## TASK
Among the entries below, count the lines that contain the word "computer". Write down only the total.

## SOURCE MATERIAL
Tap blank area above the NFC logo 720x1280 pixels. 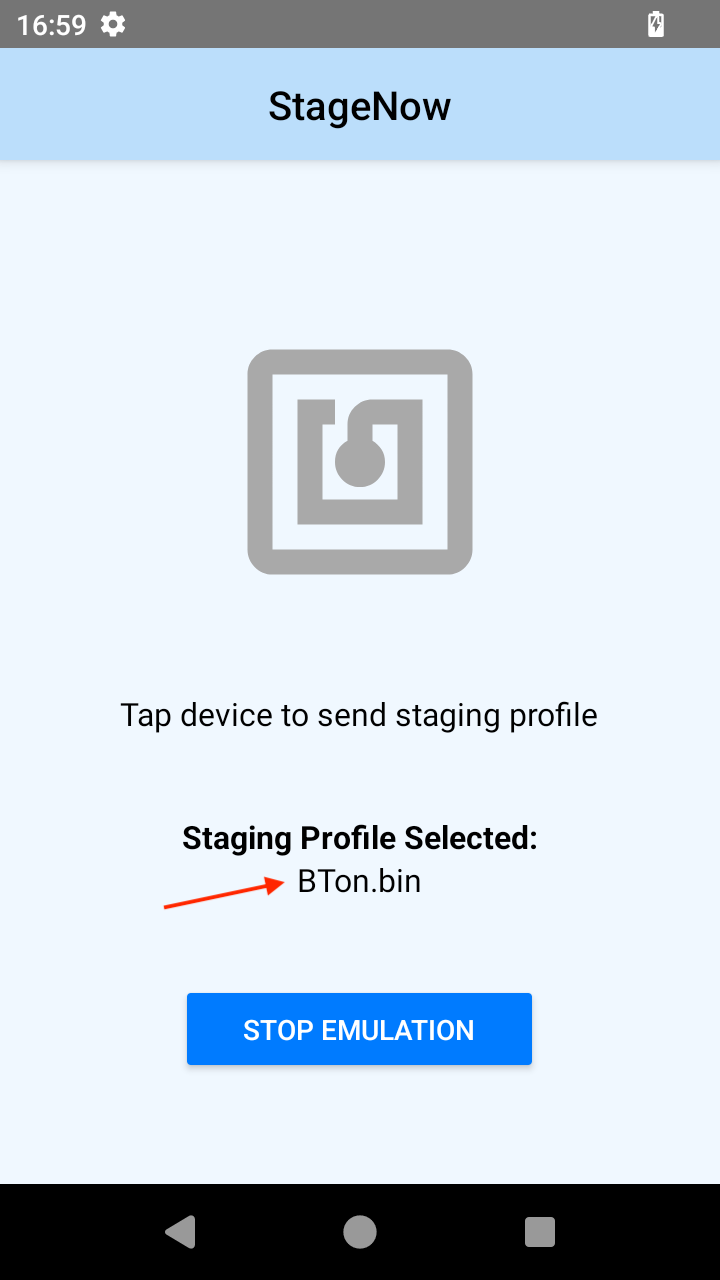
---
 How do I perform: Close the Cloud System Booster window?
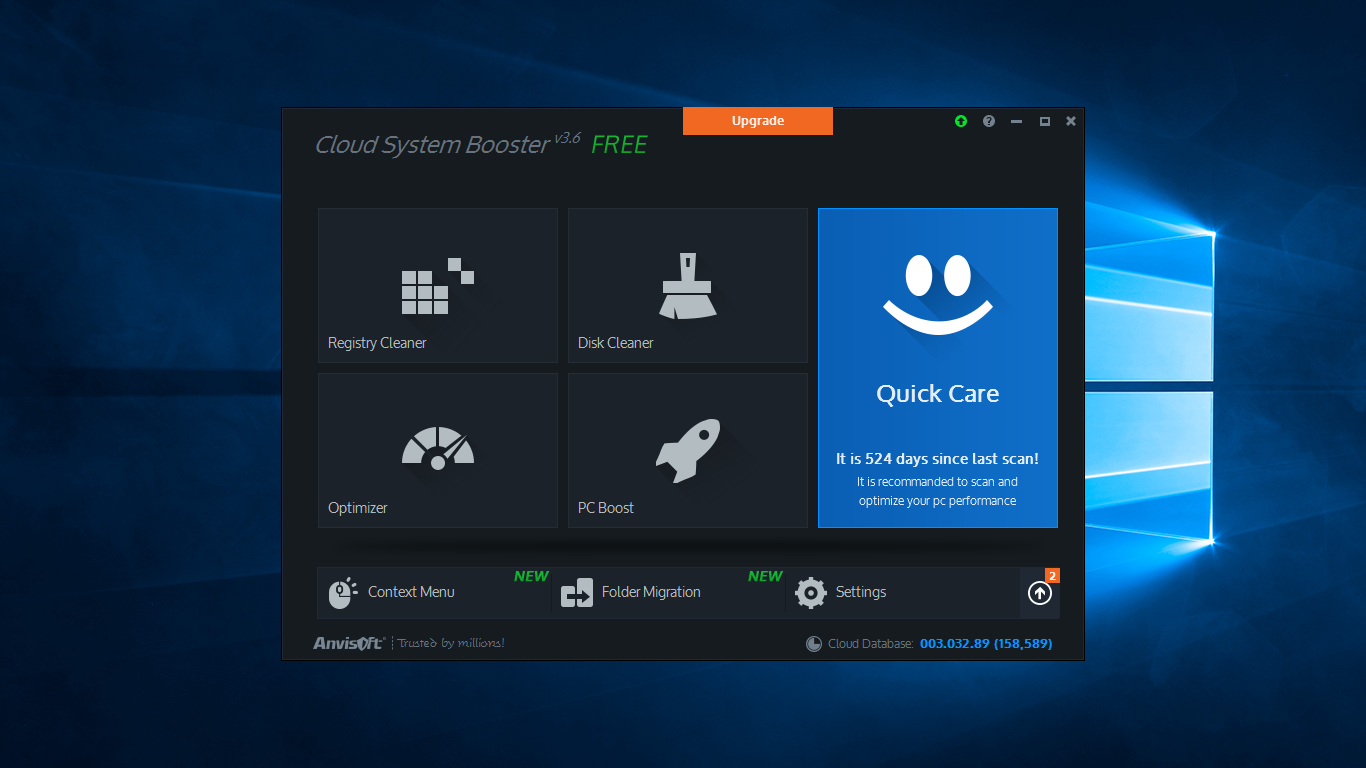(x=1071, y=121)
--
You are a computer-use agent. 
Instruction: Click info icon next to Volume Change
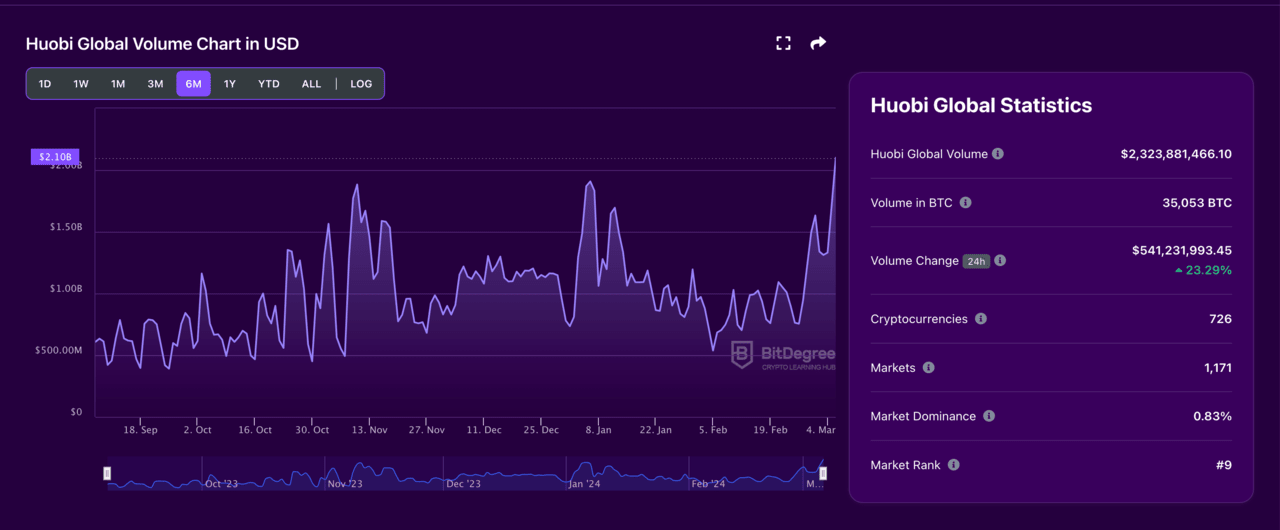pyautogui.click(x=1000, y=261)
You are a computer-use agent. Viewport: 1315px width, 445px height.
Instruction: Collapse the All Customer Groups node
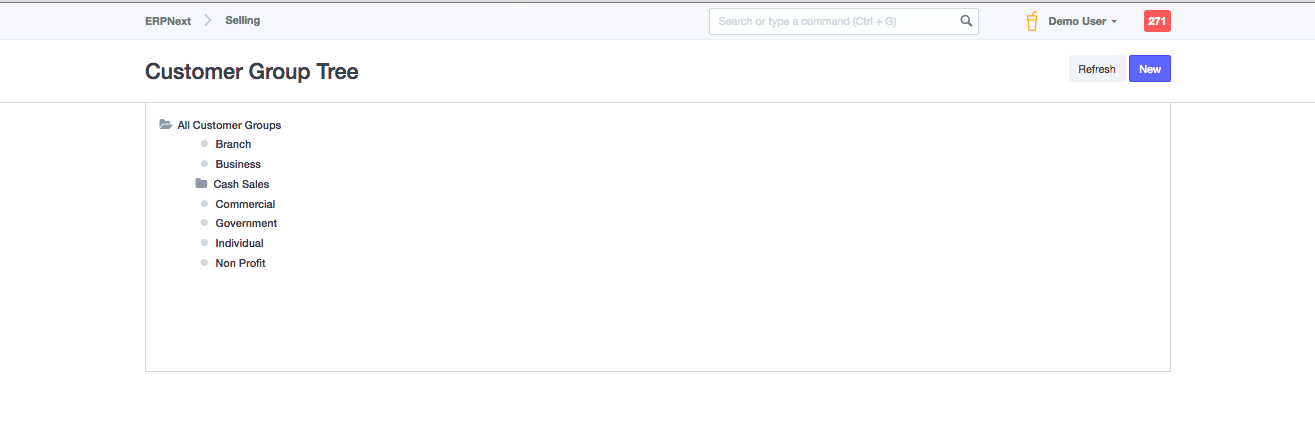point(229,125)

## TASK SOLUTION
2